Just like the rest of us.

“Usually, you’re at the kitchen table, learning this stuff as it happens,” Perdue said.

Bankrolling, bankrupt

Perdue was one of them. Before he became state treasurer, his eldest child went off to college. That was back in the days when credit card offers were rampant on campus, the treasurer remembered.

“So my kid got one, and the next thing he knows is that he’s in all kinds of debt,” he said. “And Mom and Dad are bailing him out.”

The Get a Life exercise is about choices, he said: The ones you make and don’t make.

He nodded over at South Middle’s students —  most of whom were scowling down at their budget sheets for the exercise.

“Ninety percent of them go ‘bankrupt’ before they even hit the fourth station,” Perdue said.

Student Drew Williams was trying to divert the inevitable, but the “life” part of “Get a Life” kept popping from the shadows.

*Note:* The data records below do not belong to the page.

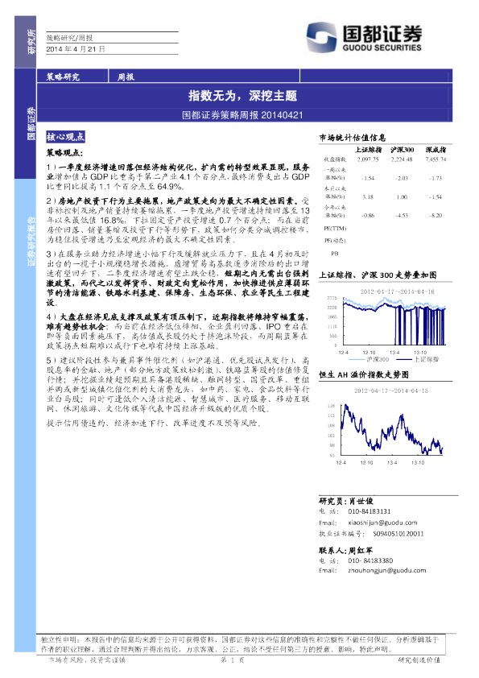Screen dimensions: 479x678
Task: Click the 核心观点 section label
Action: point(65,137)
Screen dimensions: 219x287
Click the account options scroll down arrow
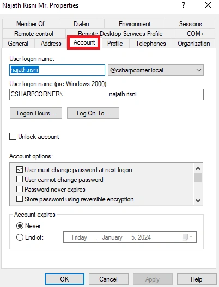[198, 201]
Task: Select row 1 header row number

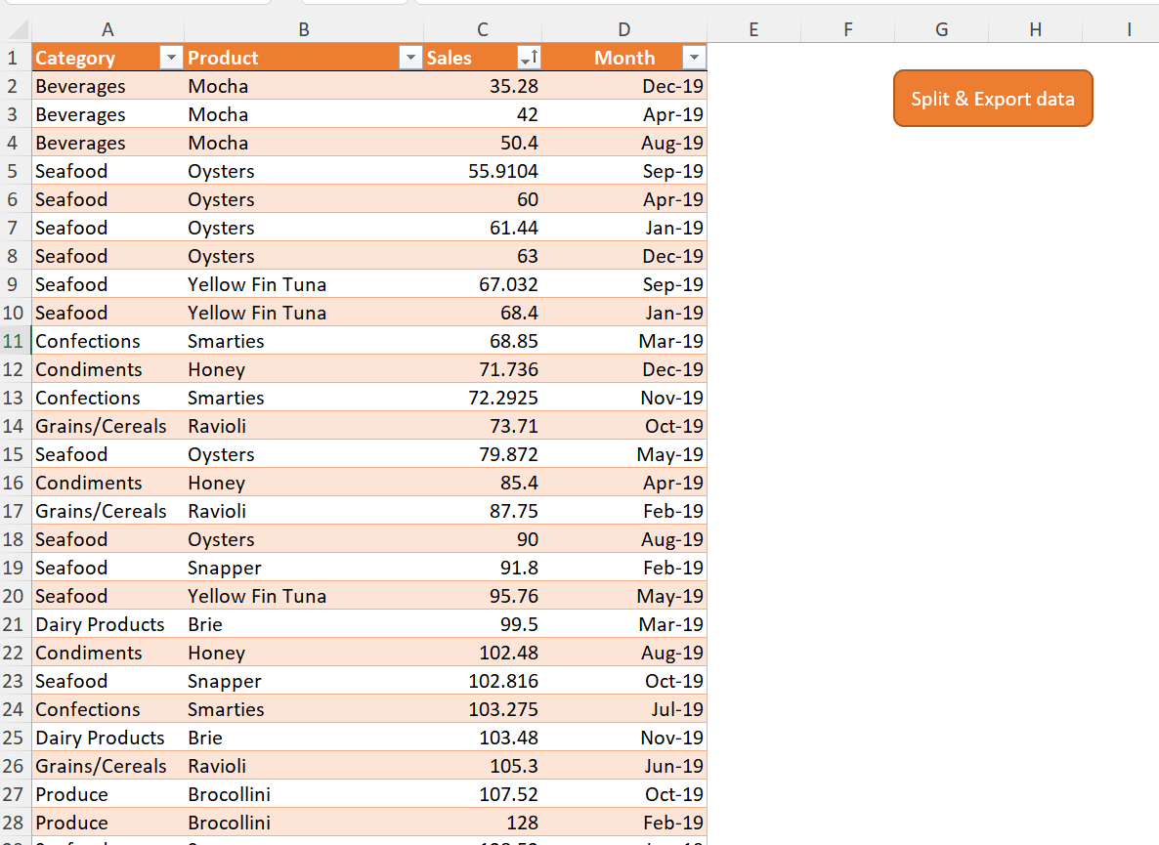Action: (14, 58)
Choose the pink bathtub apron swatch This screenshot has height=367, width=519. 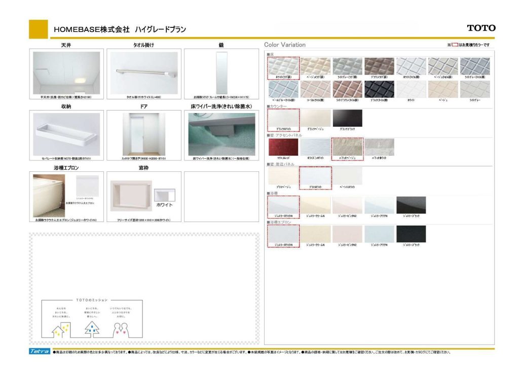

He acquired what he called a “sensible” car: A used 2005 Honda Civic, with reasonable mileage, to get him to and from his manufacturing job, as his persona for the game opted out of going to college.

That’s for the first round of the game.

The second round is a do-over, only with that go, the students are assigned the kinds of jobs one needs a college degree, or degrees, to obtain.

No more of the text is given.